Horsehead & Flame nebula
The Horsehead Nebula, also known as Barnard 33, is a celestial cloud that looks like the head of a horse from Earth. It is one of the most famous nebulae in the sky. It has been observed and recorded for the first time by the Scottish astronomer Williamina Fleming from the Harvard College observatory in 1888. Over thirty years later, the American astronomer Edward Emmerson Barnard cataloged it as Barnard 33. He described it as a “dark mass, diam. 4′, on nebulous strip extending south from zeta Orionis”.
In the photos in this article, we find the Horsehead Nebula on the right of Alnitak: a triple star system and one of the brightest stars in Orion’s belt.
Right below Alnitak, we find the Flame Nebula, also known as NGC 2024 or Sh2-277. It is also a large cloud that is certainly not on fire but looks like a flame from Earth. It was William Herschel who was the first to observe it in 1786.
The Horsehead Nebula and the Flame Nebula are both in the constellation Orion, the prominent winter constellation for the Northern hemisphere residents. The best time to take an image of this iconic couple is between November and February. Conversely, Southern hemisphere residents can observe it during the summer. More precisely, it is located at 05h 40m 59.0s RA and -02° 27′ 30.0″ Dec.
The Horsehead Nebula is a dark nebula, which means a dense cloud of gas and dust that lies at about 1500 light-years from us. This thick nebula blocks the light emitted by an emission nebula (known as IC 434) in the background, as we see in these photos. The Horsehead Nebula is part of the large Orion Molecular Cloud Complex. In the southwestern part of the Horsehead, we find a reflection star-forming nebula named NGC 2023. In this photo, we used an RGB filter for this picture to appreciate the nebula’s true colors. We also used an H-alpha filter to highlight the ionized hydrogen regions in the cloud, which gives it the typical reddish glow. It took three hours of exposure time to collect enough light from the sources to give us this beautiful picture.
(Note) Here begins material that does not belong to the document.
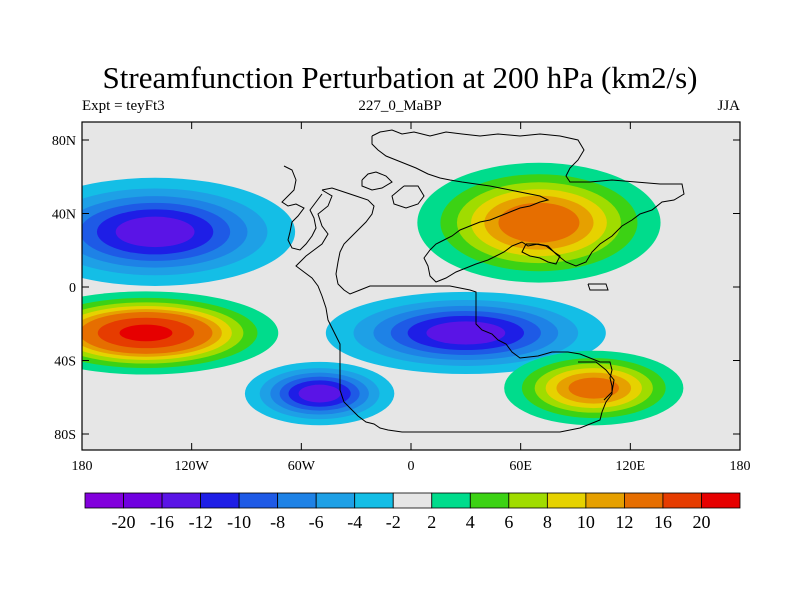 The image size is (800, 600). I want to click on contour-southern-indian-high, so click(594, 388).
Observing towards the Rosette nebula through a pair of binoculars shows the central open cluster (NGC 2244). However, in order to observe the surrounding nebula, we need a telescope, with ideal observing conditions (without light pollution). Even with a telescope, many details cannot be seen. In fact, we need to collect more light from the nebula by increasing the exposure time to let more light reach the camera sensor (see pictures above).
Exploring at X-ray and ultraviolet wavelengths reveal much more information about the nebula. Moreover, spectroscopic observations are gold mines for astronomers. They allow them to reveal the nebula’s deepest secrets, such as its chemical composition, without leaving the Earth.
The Flame Nebula is also a part of the giant Orion Molecular Cloud Complex. It is located at 05h 41m 54s RA and -01° 51′ 0.0″ Dec. It is an emission nebula that is also a star-forming region. With an apparent magnitude of 10, it is not visible to the human eye. It needs a telescope, a camera and a long exposure time. The neighbor trip star Alnitak radiates high-energy ultraviolet light that ionizes the hydrogen by freeing the electrons. When these electrons recombine with the ionized hydrogen, photons are emitted, which is the reason why the Flame nebula is bright, as we see in above photos.
In the heart of the Flame, we find a cluster of hundreds of young stars. Besides, most of these stars have circumstellar disks around them. If we zoom in on the center, we can see a dark lane of dust that blocks the background light. Beside the optical images, X-ray observations revealed that the youngest stars congregate in the central part of the nebula.
The Horsehead Nebula and the Flame Nebula are among the most famous targets in the night sky for observers anywhere in the world. It is always breathtaking to see such large structures where stars are born and evolve. These nebulae have very low visibility. But we are lucky today to have advanced instruments (telescopes, cameras, filters, and processing software) that allow us to enjoy these sceneries.